Unicredit forciert Übernahmestrategie – Beteiligung an Commerzbank wächst
Die Finanzwelt beobachtet aufmerksam die neuesten Entwicklungsschritte der Unicredit, nachdem Deutsche Bank Research die Empfehlung für die Aktie der italienischen Bank mit einem unveränderten Kursziel von 61,50 Euro auf "Hold" belassen hat. Grund für die rege Diskussion ist die kürzlich erfolgte Umwandlung von Finanzinstrumenten in Commerzbank-Aktien, wodurch Unicredit ihren Anteil auf beachtliche 20 Prozent erhöhen konnte.
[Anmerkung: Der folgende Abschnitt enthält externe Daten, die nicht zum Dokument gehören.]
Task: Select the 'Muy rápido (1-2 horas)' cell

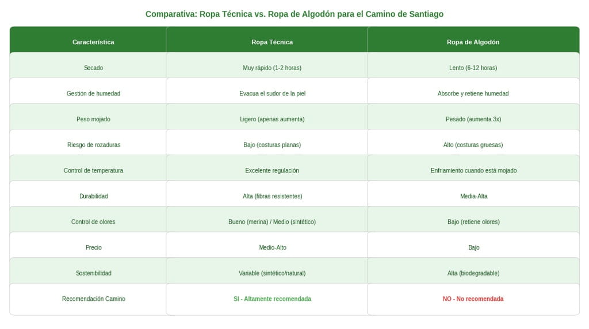Action: (272, 68)
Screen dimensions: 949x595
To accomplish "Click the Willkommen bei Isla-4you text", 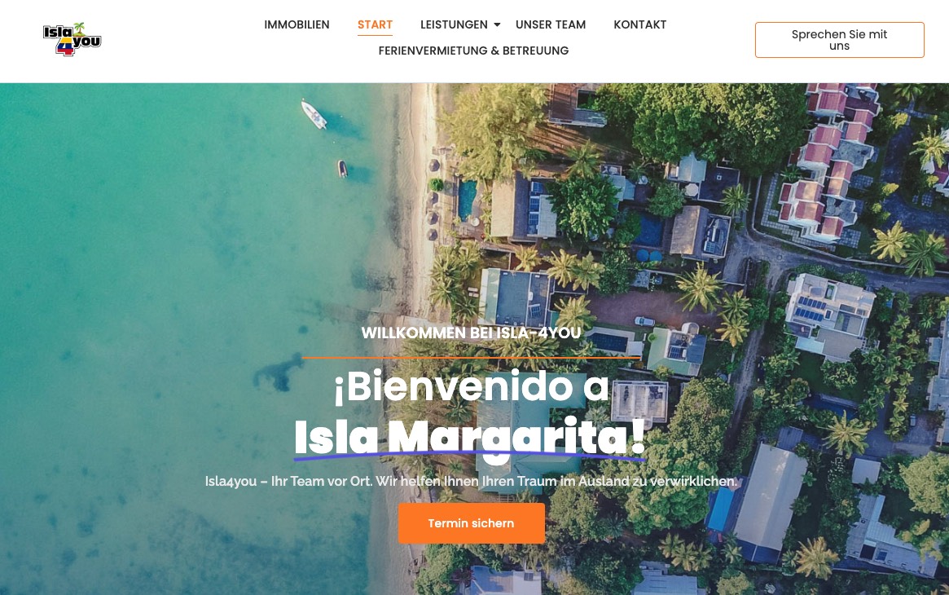I will 471,333.
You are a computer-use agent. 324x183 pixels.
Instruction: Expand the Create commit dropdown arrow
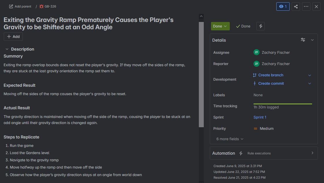pos(310,84)
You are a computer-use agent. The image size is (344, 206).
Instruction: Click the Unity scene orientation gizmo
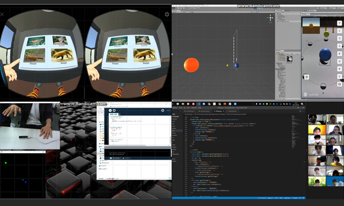pyautogui.click(x=270, y=18)
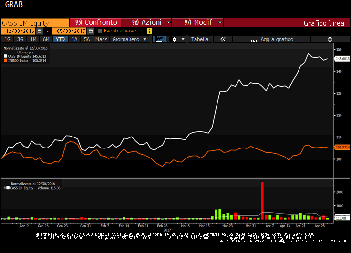Image resolution: width=351 pixels, height=253 pixels.
Task: Select the YTD time range
Action: pyautogui.click(x=60, y=40)
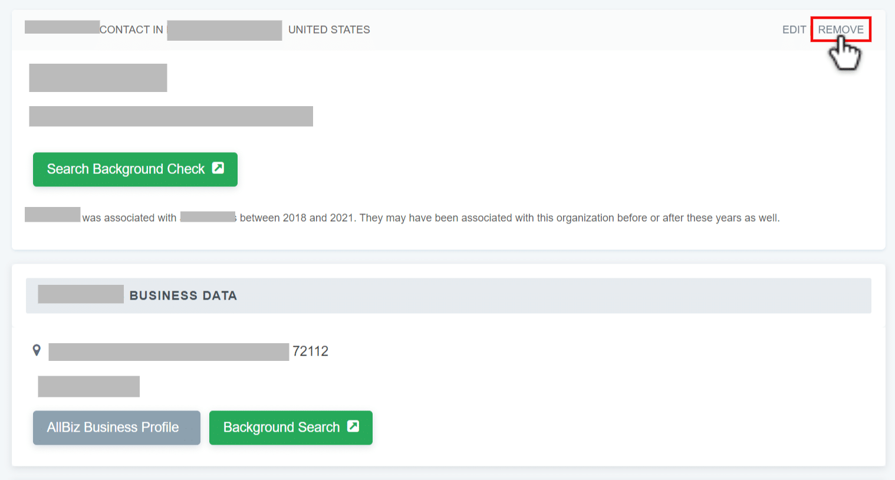The height and width of the screenshot is (480, 895).
Task: Click large redacted name block in contact card
Action: click(98, 78)
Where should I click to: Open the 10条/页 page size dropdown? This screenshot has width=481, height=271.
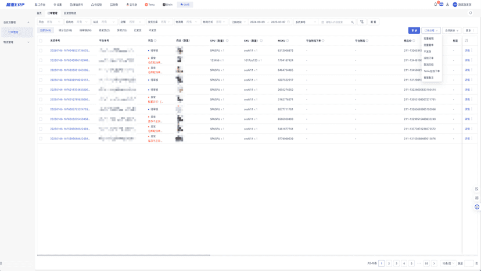point(447,263)
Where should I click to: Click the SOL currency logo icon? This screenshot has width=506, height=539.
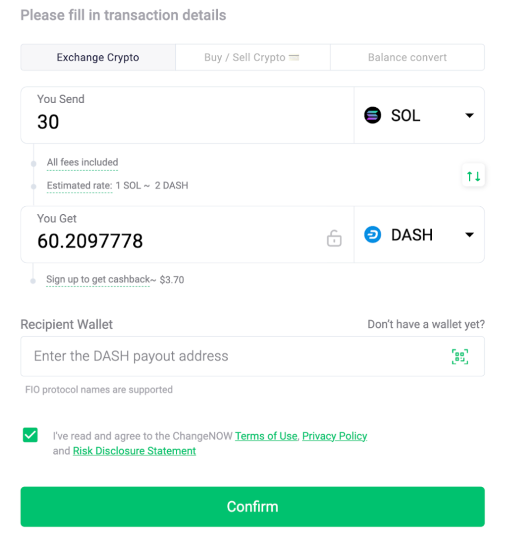pos(373,115)
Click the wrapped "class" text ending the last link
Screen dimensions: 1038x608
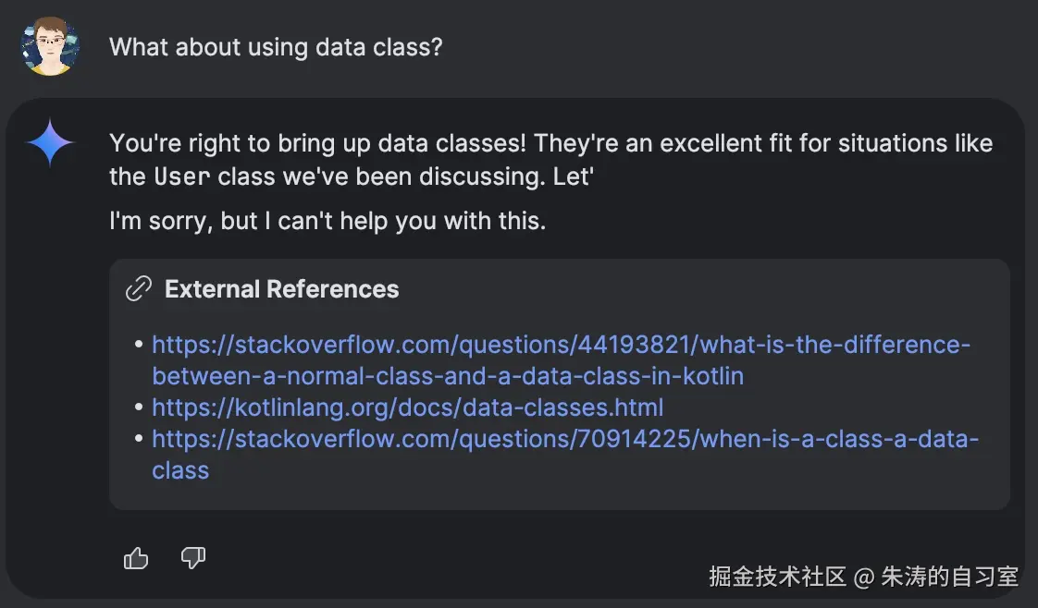[180, 470]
Giovanni Razzoli, Analyst von Deutsche Bank Research, hebt hervor, dass die Unicredit möglicherweise nicht an diesem Punkt Halt machen wird. Die Annahmen lassen vermuten, dass die Bank ihren Anteil an der Commerzbank weiter ausbauen könnte, um die strategische 30-Prozent-Marke in Angriff zu nehmen. Die Expansion in diesem Bereich wird als Teil einer breiteren Übernahmestrategie gedeutet, die neben der Commerzbank auch die italienische Banco BPM umfasst.
Die gesteigerte Beteiligung an der Commerzbank positioniert Unicredit nun als größten Aktionär der deutschen Finanzinstitution. Beobachter der internationalen Bankenlandschaft interpretieren dies als Zeichen für eine verstärkte Konsolidierung des europäischen Bankensektors, in dem Unicredit eine entscheidende Rolle spielen könnte.